I would like to ask a question that might seem ridiculous but I'm really willing to comprehend the what and why rather than simply memorizing some rule or pattern that applies "the best". And I hope it will help other people who have similar question.
So, the issue is as follows: I'm always getting confused when expanding or simplifying an expression when it comes to the signs of its terms.
Let's take this expression for example:
$$4(x^2 + 3x - 5)$$
I get 3 possible scenarios in my mind:
SOLUTION#1: I have to multiply each term by factor of 4 WITHOUT looking at their signs. It goes like:
initial expression: $$4(x^2 + 3x - 5)$$ expanding: $$(4 * x^2) + (4 * 3x) - (4 * 5)$$ result: $$4x^2 + 12x - 20$$
I didn't take into account the plus and minus signs standing close to the numbers when multiplying them by 4. Rather, I left them there as it was in the initial expression as if this group in parentheses didn't know about distribution (if I can say so).
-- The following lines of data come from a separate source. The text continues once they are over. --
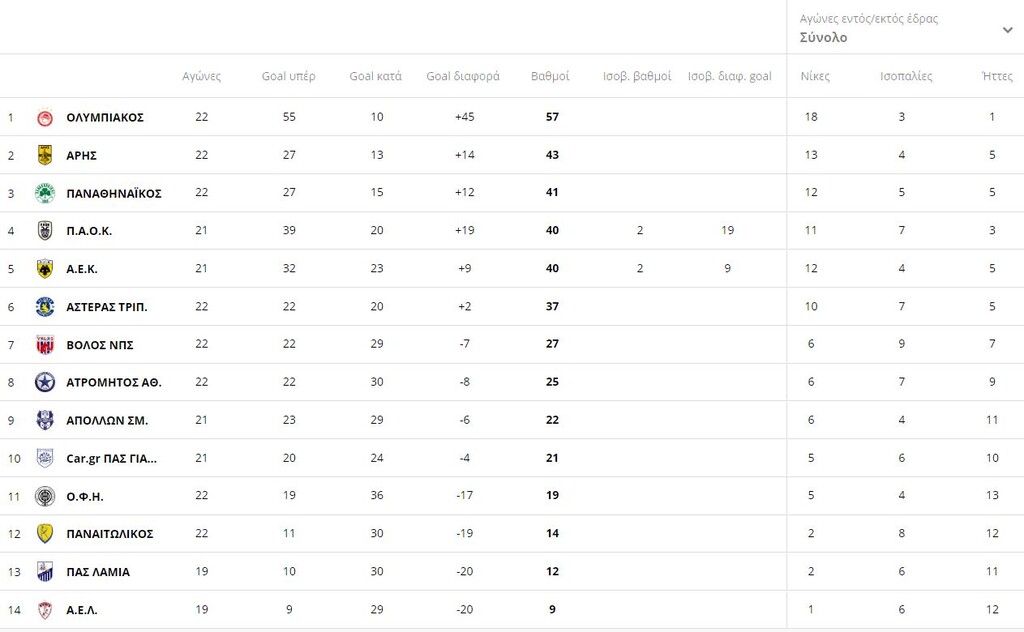Click the Atromitos crest icon
1024x632 pixels.
[x=45, y=382]
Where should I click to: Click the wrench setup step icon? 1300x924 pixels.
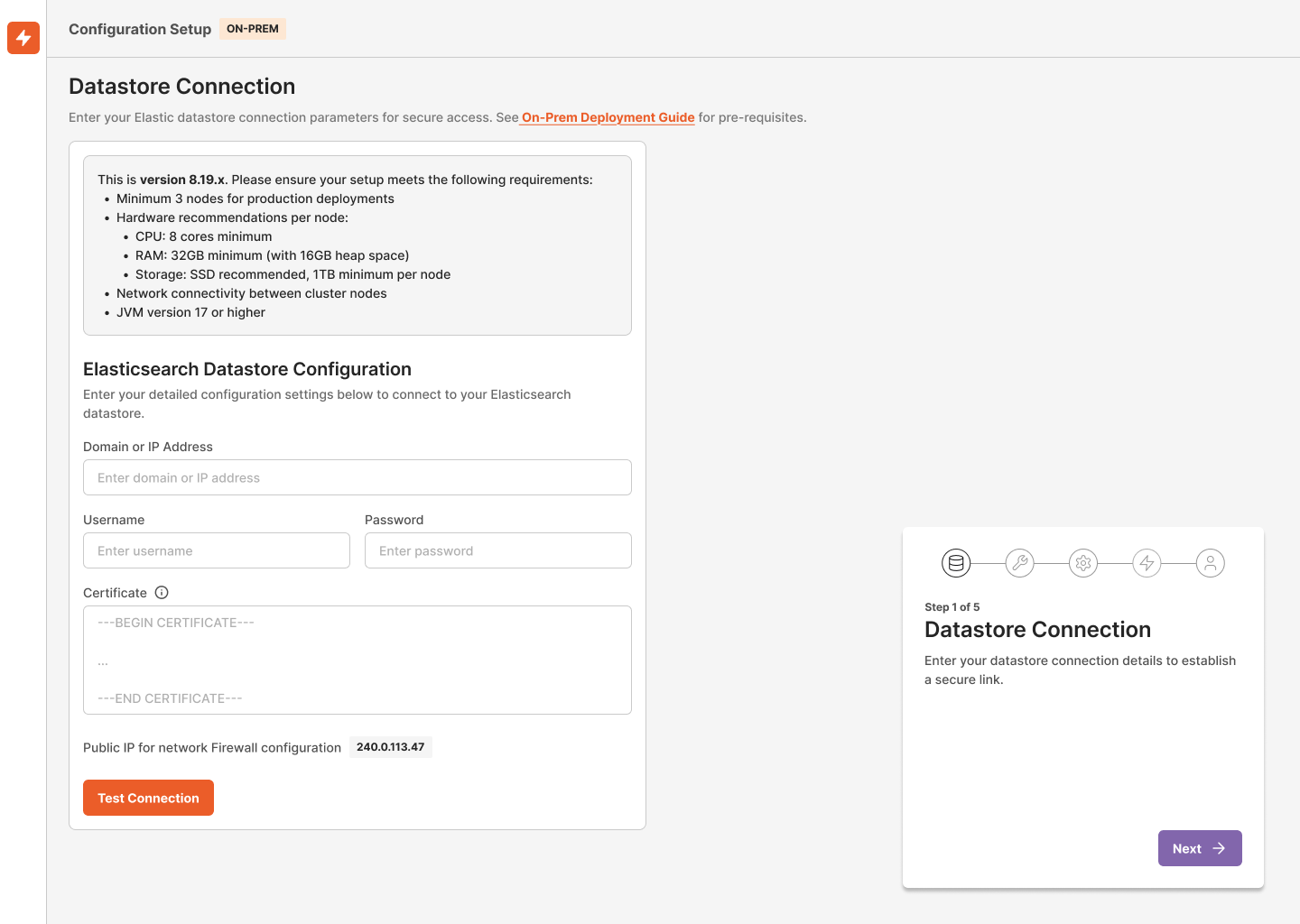pos(1019,562)
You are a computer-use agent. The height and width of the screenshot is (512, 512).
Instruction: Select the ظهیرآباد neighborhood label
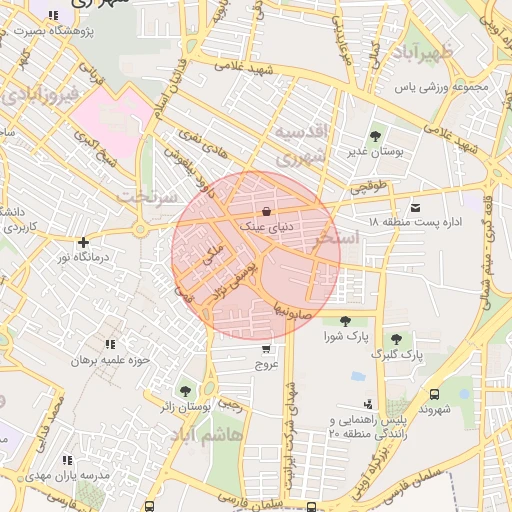pyautogui.click(x=422, y=53)
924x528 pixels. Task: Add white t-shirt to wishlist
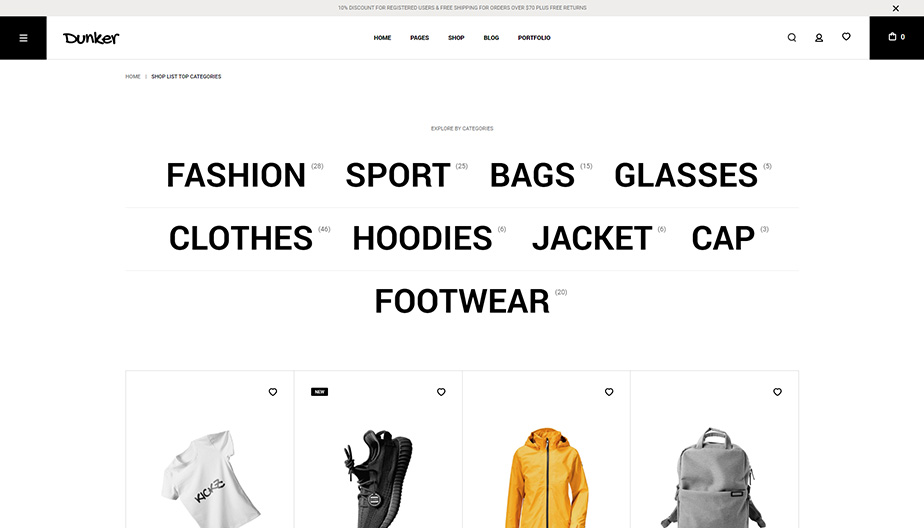point(273,392)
SOLUTION#2: I have to multiply each term by factor of 4 WITH their signs taken into account. It goes like (this approach might hurt your eyes and perhaps the common sense (if it wasn't hurt by the very question already) so I apologize in advance):
initial expression: $$4(x^2 + 3x - 5)$$ distributing to the first term: $$(4 * (+x^2)) = + 4x^2$$ distributing to the second term: $$(4 * (+3x)) = + 12x$$ distributing to the third term: $$(4 * (-5)) = - 20$$ so we get: $$4x^2 + 12x - 20$$
SOLUTION#3: Most of the times I used to solve it this way:
initial expression: $$4(x^2 + 3x - 5)$$ expanding: $$(4 * x^2) + (4 * 3x) - (4 * (-5))$$ then I would get: $$4x^2 + 12x - (-20)$$ And here's where I would get completely stuck as to if I should leave it as is OR make it like this: $$4x^2 + 12x + 20$$
I know that SOLUTION#3 is a result of the lack of knowledge and confusion between different rules.
SOLUTION#1 and SOLUTION#2 yield the correct answers though.
Could anyone please explain which of these solutions is correct and must be applied?
Or both of the first solutions are correct and might be used interchangeably?
Or none of them actually make sense?
UPD: I guess that my problem is that I can't differentiate when signs indicate some operation or they belong to some number and indicate that it's positive or negative. I'm used to view plus and minus signs as indicators of both operations and that number is positive or negative. And it results into confusion like in SOLUTION#3.
Solutions $1$ and $2$ would be the best path to take.
Solution #$1$ uses the distributive property by using all positive numbers and then using the operations in sequence, i.e. $4(x^2 + 3x - 5) = 4\cdot x^2 + 4 \cdot 3 x - \color{red}{({4 \cdot 5)}} = 4x^2 + 12x - 20.$
Solution #$2$ uses the distributive property by multiplying each of the numbers according to the signs, and any negative values become minus signs, i.e. $4(x^2 + 3x - 5) = +4\cdot (+1x^2) + +4 \cdot (+3x) + \color {blue}{({+4\cdot -5)}}= 4x^2 + 12x - 20.$
The problem with solution #$3$ is that there is an extra minus sign added before $5$, and while $(-4) \cdot (-5) = +20$, it produces the incorrect answer $4x^2 + 12x + 20$.